Berdiri di puncak sambil menikmati panorama indah awan dan perbukitan. Foto: Aldani

Kami masih berdiri penuh kebingungan sambil menebak di mana mereka mendirikan tenda. Teriakan panggilan nama Dani, Abdi dan Riyan sering kami pekikkan, tapi yang dipanggil tak pernah menyaut. Tio yakin kalau mereka ada di puncak sana di balik batu,  lalu pandangan saya tertuju pada batu besar yang ada di atas. Lagi-lagi puncak ditandai dengan berdirinya batu besar. Setelah berdiri di puncak tapi masih ada puncak lagi, sedangkan fisik mulai melemah. Mungkin ini yang namanya puncak Botak, sedangkan puncak yang di atas baru puncak Ungaran.

Tio mulai berjalan ke arah puncak, saya menyuruh yang lainnya untuk naik supaya kami tidak terpisah lagi. Kabut mulai tebal dan menghalangi pandangan. Saya mengikuti langkah Tio tapi baru setengah perjalanan, samar-samar Tio meneriakkan sesuatu ke arah saya. Sayang suara itu hilang terbawa angin sebelum telinga ini berhasil menangkapnya. Entahlah apa yang ingin Tio sampaikan, tak lama Tio muncul di balik batu. Tio tidak berhasil menemukan mereka, kami berbalik arah hendak turun. Dalam kondisi angin seperti ini yang kami butuhkan adalah tenda untuk berlindung, celakanya semua tenda ada pada laki-laki.
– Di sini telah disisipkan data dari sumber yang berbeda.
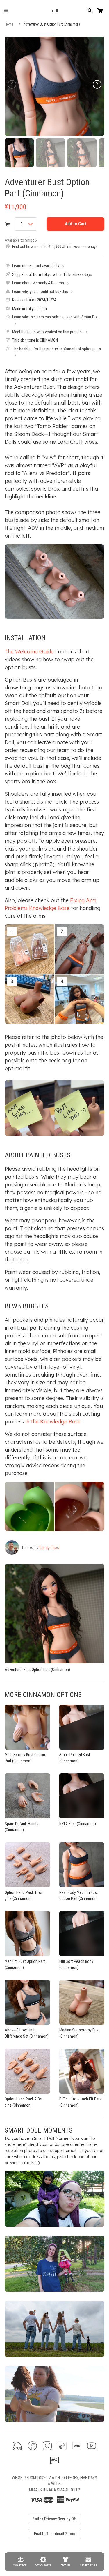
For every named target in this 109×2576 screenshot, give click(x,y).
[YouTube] (92, 2446)
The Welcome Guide (29, 651)
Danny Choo (49, 1547)
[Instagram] (47, 2446)
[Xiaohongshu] (77, 2446)
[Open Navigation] (6, 11)
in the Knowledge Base (53, 1421)
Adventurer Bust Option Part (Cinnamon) (47, 187)
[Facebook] (32, 2446)
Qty (7, 224)
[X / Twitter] (17, 2446)
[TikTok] (62, 2446)
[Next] (97, 84)
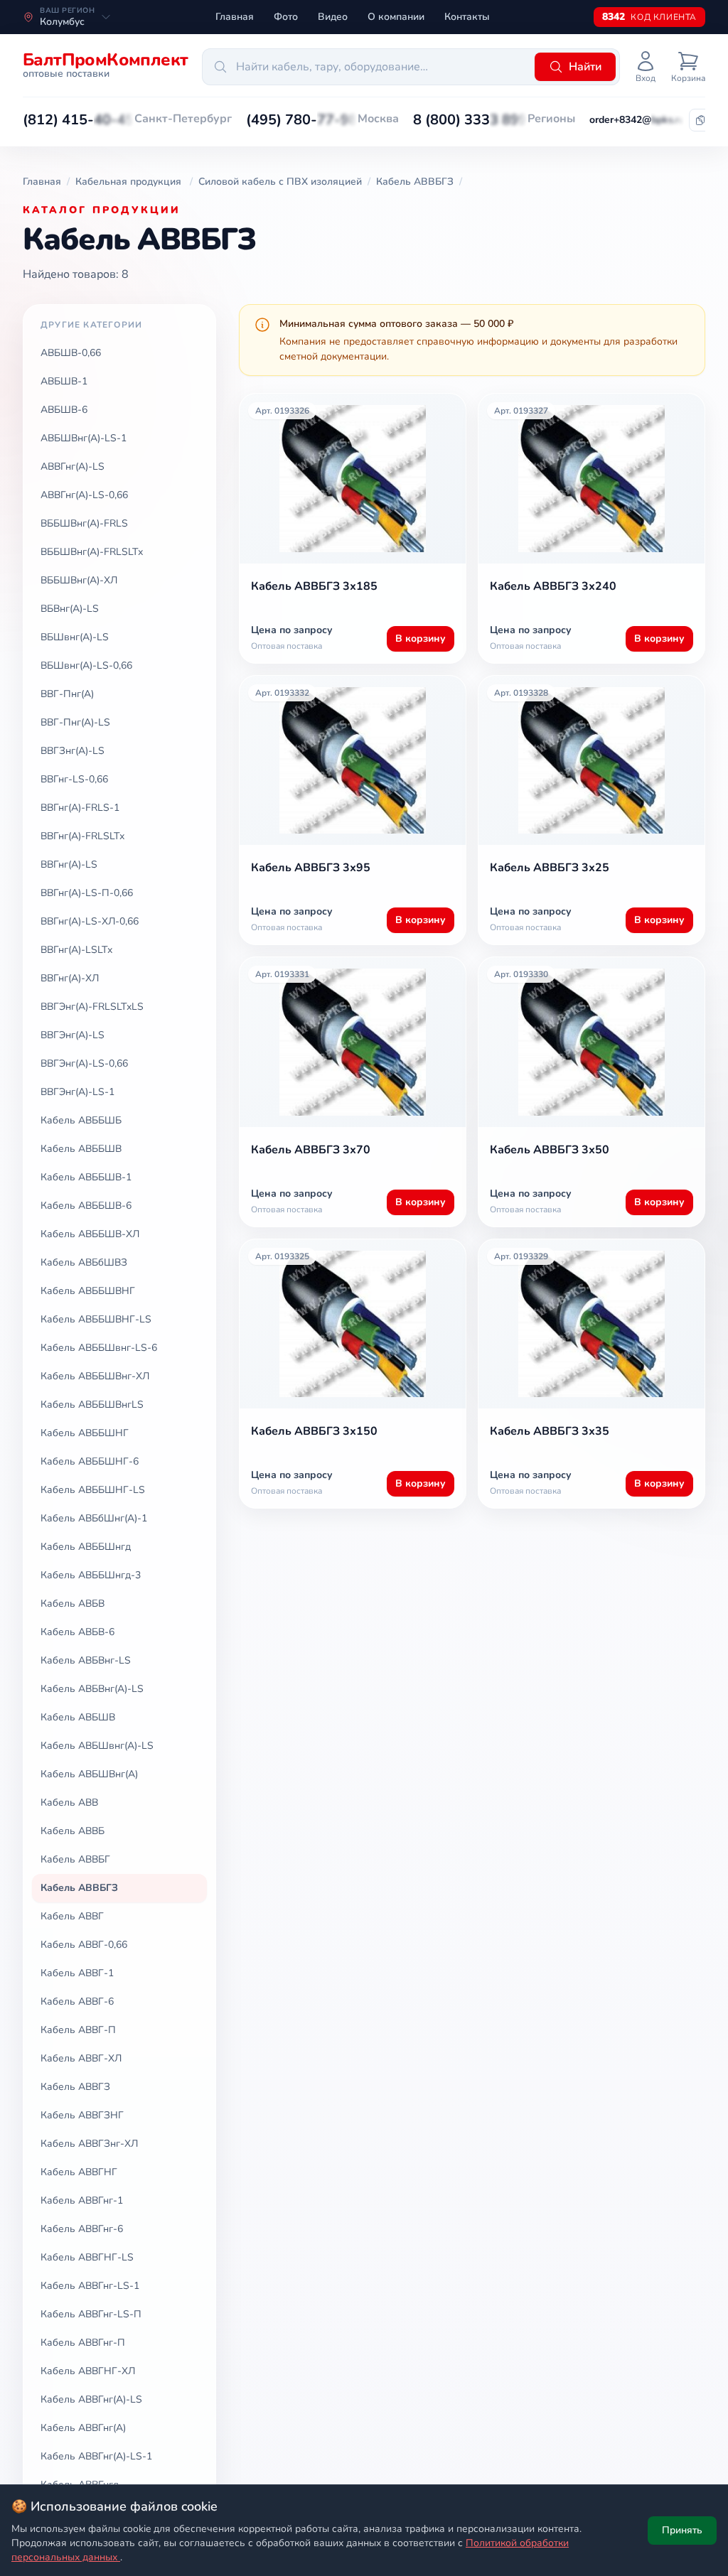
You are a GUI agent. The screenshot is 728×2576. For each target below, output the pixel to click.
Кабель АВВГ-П (78, 2030)
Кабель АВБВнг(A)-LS (92, 1689)
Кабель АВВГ (72, 1916)
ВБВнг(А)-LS (70, 608)
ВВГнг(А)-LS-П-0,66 (87, 893)
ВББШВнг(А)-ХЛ (79, 580)
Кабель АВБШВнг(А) (89, 1774)
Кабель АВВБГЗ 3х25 (549, 867)
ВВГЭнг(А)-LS (73, 1035)
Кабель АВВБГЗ (79, 1888)
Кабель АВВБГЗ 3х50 (549, 1150)
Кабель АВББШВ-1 (86, 1177)
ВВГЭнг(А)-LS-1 (77, 1092)
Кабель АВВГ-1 (77, 1973)
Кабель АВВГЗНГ (82, 2115)
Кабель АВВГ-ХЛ (81, 2058)
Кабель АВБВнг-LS (86, 1660)
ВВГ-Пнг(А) (67, 694)
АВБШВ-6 (64, 409)
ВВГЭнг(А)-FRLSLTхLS (92, 1006)
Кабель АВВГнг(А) (83, 2428)
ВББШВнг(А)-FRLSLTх (92, 552)
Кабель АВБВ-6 (77, 1632)
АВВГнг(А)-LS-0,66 (84, 495)
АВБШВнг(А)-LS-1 (84, 438)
Kami berpapasan dengan pendaki lain yang akan ke puncak, kepada mereka kami titip pesan siapa tau mereka bertemu dengan Riyan, Abdi dan Dani bahwa kami ada di bawah.


Puncak yang dipenuhi batu.

Belum jauh kami melangkah ada suara Riyan memanggil, ada perasaan lega karena tak perlu terlunta-lunta mencari tempat berlindung. Seketika itu juga Riyan dikeroyok pertanyaan “ada di mana sih kalian?” mereka ada di puncak dan sudah mendirikan tenda, syukur-syukur sudah ada teh panas dan nasi yang matang. Camping Area letaknya ada di balik tugu, Riyan membantu membawakan keril milik Anis dan Nur. Saya bergegas melangkah melewati batu-batu besar, Alhamdulillah setelah kurang lebih 5 jam berjalan melewati trek terjal berbatu, akhirnya sampai juga di tugu puncak gunung Ungaran.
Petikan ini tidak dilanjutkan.